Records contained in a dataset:
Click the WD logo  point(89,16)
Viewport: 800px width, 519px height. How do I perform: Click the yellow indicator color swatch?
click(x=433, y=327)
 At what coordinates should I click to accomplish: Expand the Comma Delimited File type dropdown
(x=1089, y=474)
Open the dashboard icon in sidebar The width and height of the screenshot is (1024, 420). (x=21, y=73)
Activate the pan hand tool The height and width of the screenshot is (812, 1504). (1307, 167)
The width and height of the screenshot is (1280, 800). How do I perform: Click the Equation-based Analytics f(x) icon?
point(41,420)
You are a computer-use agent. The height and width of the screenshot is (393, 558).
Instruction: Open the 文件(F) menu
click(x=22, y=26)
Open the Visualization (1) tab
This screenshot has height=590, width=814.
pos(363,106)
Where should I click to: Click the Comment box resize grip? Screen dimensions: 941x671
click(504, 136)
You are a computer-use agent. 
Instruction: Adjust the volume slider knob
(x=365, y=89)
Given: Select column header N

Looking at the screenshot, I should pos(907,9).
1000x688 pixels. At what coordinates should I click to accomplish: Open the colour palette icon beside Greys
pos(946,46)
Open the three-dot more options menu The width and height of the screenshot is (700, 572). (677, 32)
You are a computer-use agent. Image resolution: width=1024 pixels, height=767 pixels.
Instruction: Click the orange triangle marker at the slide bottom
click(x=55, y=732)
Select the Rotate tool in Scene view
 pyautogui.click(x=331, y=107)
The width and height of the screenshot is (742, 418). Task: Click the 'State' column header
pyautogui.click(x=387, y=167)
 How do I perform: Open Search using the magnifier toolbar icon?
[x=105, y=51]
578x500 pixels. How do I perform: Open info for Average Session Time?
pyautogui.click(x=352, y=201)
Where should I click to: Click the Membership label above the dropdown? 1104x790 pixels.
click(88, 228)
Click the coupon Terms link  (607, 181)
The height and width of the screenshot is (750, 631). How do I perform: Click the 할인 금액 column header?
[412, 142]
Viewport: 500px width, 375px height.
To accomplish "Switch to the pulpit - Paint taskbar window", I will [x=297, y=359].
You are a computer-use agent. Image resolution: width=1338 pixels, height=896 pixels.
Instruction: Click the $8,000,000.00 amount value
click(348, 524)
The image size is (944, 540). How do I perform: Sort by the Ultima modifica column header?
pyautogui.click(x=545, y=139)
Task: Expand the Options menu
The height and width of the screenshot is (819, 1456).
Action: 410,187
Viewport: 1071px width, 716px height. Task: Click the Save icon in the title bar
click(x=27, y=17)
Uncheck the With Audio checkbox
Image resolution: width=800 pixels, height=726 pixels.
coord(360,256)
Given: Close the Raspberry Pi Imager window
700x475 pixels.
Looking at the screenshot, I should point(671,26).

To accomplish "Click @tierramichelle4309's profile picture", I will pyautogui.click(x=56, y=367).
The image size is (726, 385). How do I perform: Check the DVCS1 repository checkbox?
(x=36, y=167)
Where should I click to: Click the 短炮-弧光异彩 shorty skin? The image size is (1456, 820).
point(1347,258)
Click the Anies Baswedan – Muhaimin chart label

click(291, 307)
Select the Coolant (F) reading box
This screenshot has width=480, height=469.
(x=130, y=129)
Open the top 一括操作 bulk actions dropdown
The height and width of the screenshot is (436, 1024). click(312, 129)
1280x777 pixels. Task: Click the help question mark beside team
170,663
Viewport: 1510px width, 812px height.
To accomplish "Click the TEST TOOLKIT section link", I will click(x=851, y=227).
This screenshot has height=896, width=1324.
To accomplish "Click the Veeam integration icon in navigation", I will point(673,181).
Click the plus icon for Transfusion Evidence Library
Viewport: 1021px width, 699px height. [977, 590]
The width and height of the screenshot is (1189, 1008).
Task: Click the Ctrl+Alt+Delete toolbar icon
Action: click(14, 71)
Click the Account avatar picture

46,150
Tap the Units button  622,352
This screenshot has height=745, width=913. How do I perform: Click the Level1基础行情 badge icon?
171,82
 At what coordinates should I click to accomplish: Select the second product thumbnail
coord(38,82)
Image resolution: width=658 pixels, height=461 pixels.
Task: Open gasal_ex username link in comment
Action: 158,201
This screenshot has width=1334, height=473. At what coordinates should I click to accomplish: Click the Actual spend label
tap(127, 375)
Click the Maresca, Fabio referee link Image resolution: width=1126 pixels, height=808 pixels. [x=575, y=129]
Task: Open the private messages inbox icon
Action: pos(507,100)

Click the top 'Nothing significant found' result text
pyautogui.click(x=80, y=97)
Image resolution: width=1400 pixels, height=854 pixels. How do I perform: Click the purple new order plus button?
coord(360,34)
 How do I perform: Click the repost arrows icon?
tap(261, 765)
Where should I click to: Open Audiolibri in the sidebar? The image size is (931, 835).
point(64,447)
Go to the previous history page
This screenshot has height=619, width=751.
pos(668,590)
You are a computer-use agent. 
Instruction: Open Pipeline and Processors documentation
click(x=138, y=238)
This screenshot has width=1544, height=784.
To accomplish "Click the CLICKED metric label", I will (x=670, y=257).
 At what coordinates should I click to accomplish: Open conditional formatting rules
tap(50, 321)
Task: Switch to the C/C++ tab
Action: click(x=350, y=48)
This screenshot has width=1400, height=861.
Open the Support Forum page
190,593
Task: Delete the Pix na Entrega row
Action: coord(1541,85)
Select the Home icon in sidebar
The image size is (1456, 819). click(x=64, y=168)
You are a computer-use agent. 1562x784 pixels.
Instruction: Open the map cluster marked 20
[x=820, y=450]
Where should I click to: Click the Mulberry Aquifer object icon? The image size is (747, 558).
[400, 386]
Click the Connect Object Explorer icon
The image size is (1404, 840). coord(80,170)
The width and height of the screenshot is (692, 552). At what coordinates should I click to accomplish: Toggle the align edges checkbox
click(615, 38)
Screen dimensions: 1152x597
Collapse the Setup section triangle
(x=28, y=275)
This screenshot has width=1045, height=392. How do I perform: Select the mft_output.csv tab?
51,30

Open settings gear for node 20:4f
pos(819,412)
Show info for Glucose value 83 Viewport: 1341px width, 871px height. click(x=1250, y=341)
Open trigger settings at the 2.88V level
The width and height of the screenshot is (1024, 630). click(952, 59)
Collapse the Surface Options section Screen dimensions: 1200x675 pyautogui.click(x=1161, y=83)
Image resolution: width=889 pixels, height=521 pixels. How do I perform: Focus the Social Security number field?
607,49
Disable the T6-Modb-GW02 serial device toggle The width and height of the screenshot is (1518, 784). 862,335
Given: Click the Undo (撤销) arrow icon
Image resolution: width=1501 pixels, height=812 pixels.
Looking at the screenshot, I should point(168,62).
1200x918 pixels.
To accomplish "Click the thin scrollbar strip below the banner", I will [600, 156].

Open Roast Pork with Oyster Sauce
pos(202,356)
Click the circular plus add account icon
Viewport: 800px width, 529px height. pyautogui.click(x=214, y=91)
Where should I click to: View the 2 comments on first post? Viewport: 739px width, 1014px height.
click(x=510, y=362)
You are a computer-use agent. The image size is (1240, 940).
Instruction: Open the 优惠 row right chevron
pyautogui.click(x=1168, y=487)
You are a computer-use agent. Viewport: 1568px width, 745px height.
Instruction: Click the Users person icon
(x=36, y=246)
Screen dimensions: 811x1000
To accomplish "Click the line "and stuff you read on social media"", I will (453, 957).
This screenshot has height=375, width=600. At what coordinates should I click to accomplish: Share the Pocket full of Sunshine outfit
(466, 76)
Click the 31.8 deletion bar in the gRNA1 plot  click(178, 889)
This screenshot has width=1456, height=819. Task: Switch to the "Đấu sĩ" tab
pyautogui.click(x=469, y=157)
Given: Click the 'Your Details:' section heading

* [What to do]:
From the data above, copy each line where the string "will" appears.

* [Output of the exercise]:
To accomplish "Switch to the pulpit - Paint taskbar window", I will [x=297, y=359].
To accomplish "Click @tierramichelle4309's profile picture", I will pyautogui.click(x=56, y=367).
To accomplish "Click the TEST TOOLKIT section link", I will click(x=851, y=227).
To accomplish "Click the Veeam integration icon in navigation", I will point(673,181).
To accomplish "Click the CLICKED metric label", I will (x=670, y=257).
To accomplish "Click the thin scrollbar strip below the banner", I will [600, 156].
To accomplish "Click the line "and stuff you read on social media"", I will (453, 957).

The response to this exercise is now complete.